* TASK *
Set down exactly the lines from the one containing "Accetta (641, 2553)" to the final line of the records below, with every picture omitted.

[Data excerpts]

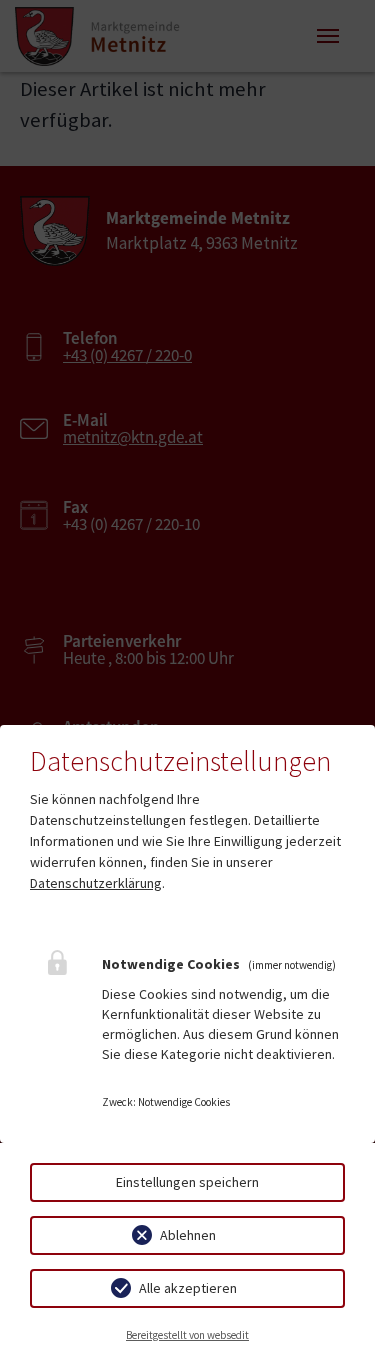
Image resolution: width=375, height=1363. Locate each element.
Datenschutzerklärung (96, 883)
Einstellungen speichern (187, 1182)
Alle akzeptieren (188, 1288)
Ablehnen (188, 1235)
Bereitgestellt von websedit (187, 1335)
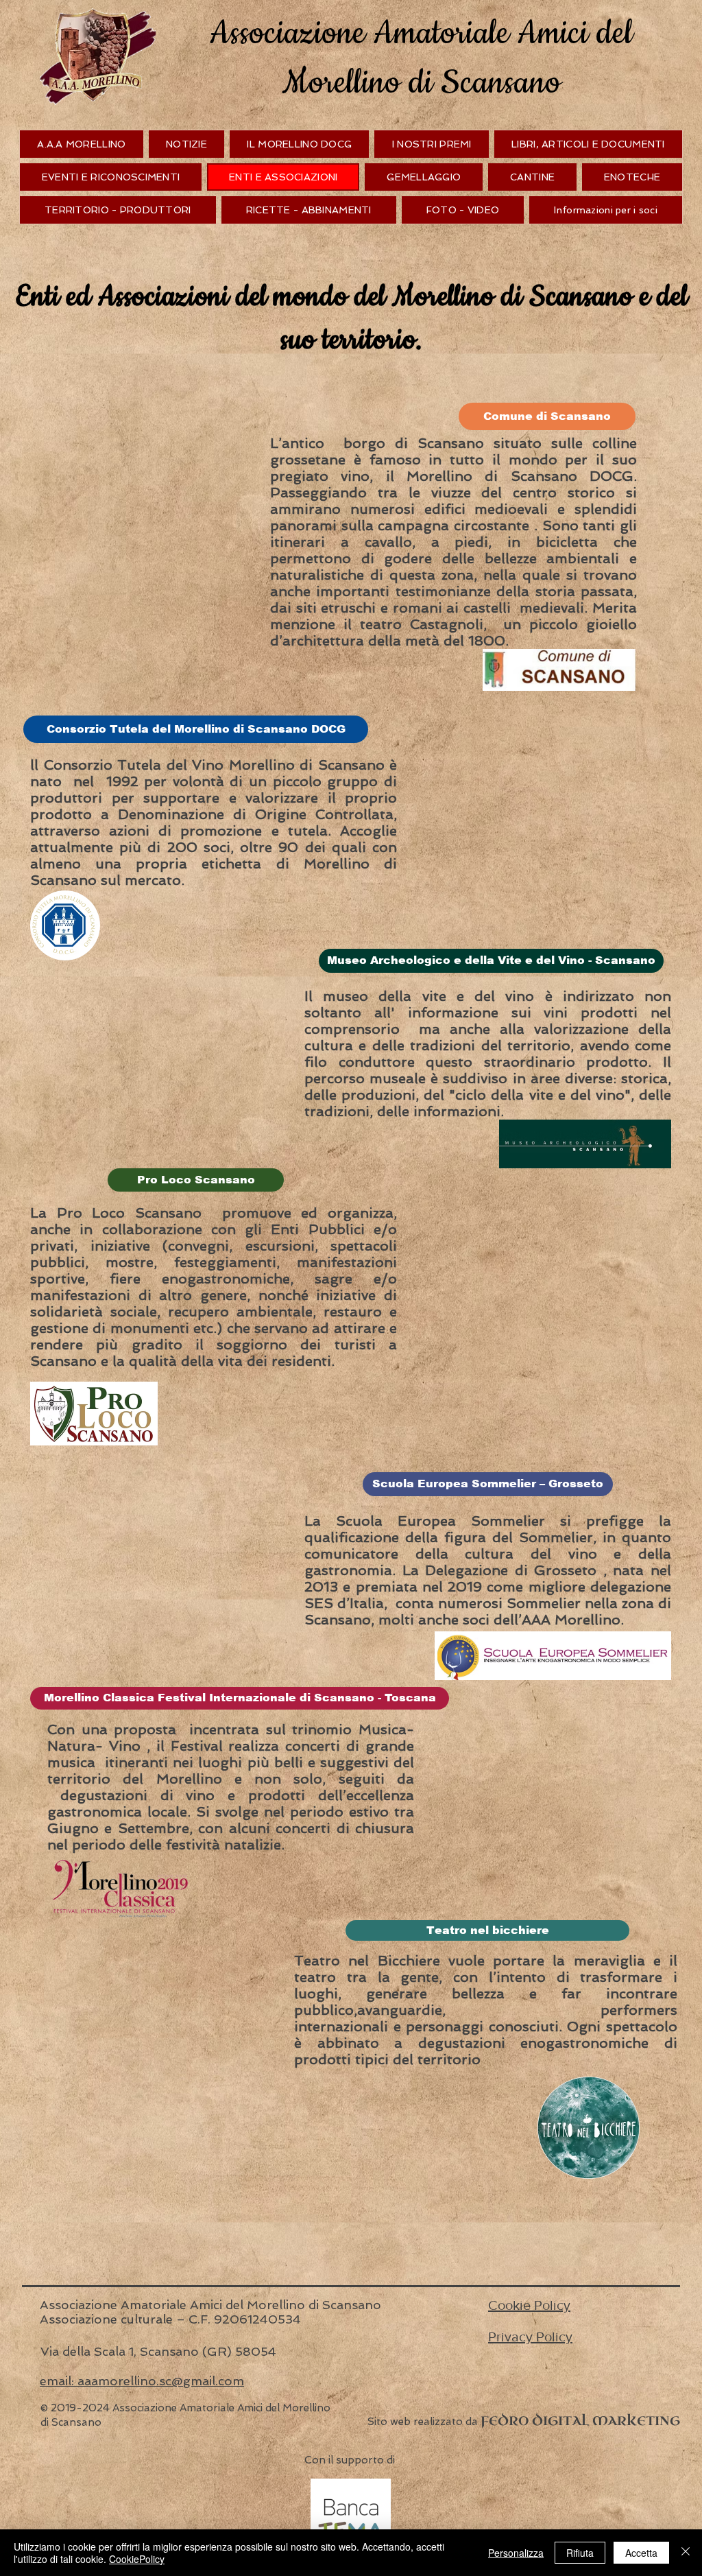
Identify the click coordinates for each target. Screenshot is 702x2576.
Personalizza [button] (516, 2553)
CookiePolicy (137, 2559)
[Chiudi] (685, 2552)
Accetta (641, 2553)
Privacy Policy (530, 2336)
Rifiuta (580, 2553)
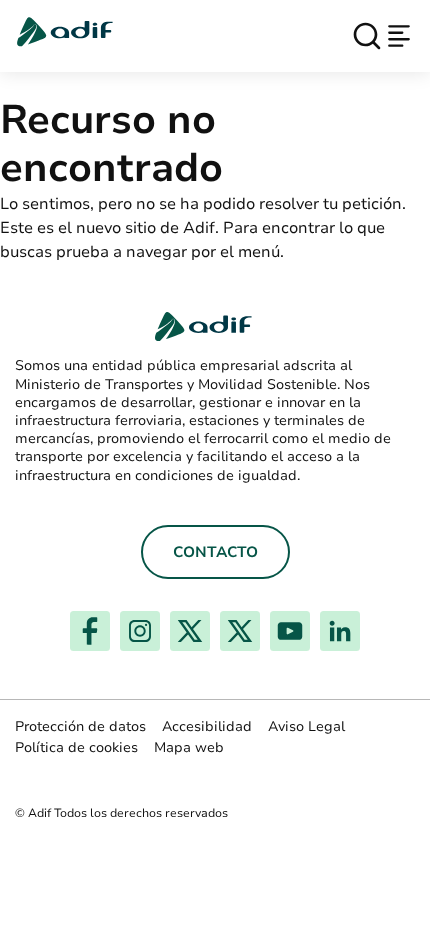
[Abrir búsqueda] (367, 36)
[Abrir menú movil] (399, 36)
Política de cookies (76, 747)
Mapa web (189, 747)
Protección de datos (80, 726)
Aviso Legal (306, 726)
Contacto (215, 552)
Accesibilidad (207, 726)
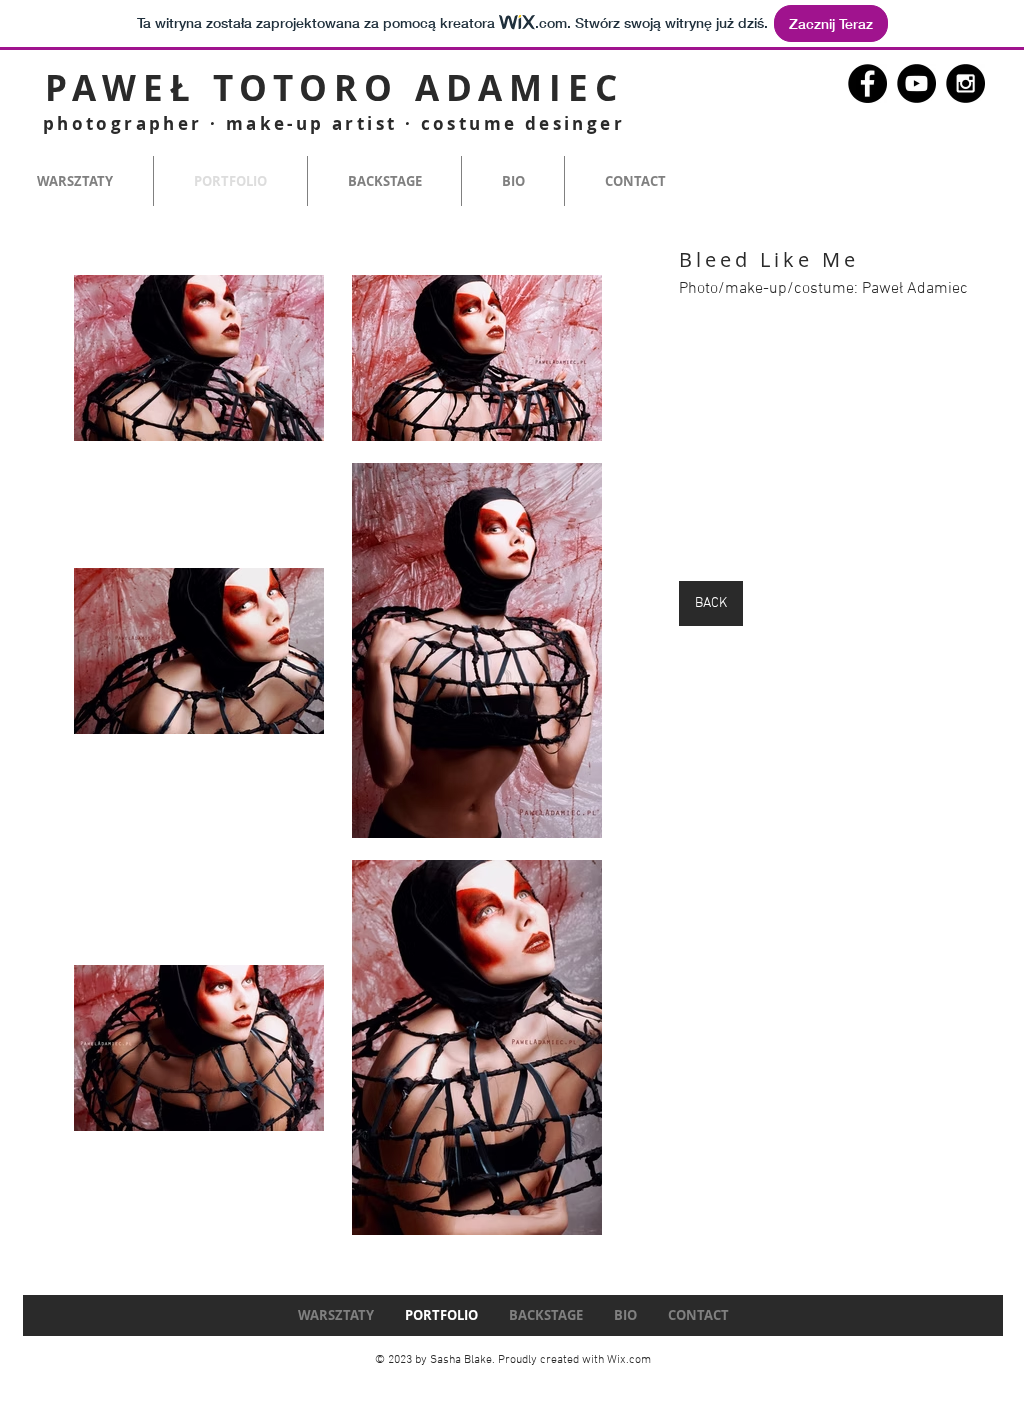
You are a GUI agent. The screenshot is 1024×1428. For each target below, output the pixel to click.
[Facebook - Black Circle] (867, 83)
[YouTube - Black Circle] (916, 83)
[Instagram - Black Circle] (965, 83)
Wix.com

* THE ANSWER *
Accetta (641, 2553)
Privacy Policy (530, 2336)
Rifiuta (580, 2553)
[Abrir búsqueda] (367, 36)
[Abrir menú movil] (399, 36)
Política de cookies (76, 747)
Mapa web (189, 747)
Protección de datos (80, 726)
Aviso Legal (306, 726)
Contacto (215, 552)
Accesibilidad (207, 726)
You are a GUI agent. The screenshot is 1024×1428. For each target below, output the pixel to click.
[Facebook - Black Circle] (867, 83)
[YouTube - Black Circle] (916, 83)
[Instagram - Black Circle] (965, 83)
Wix.com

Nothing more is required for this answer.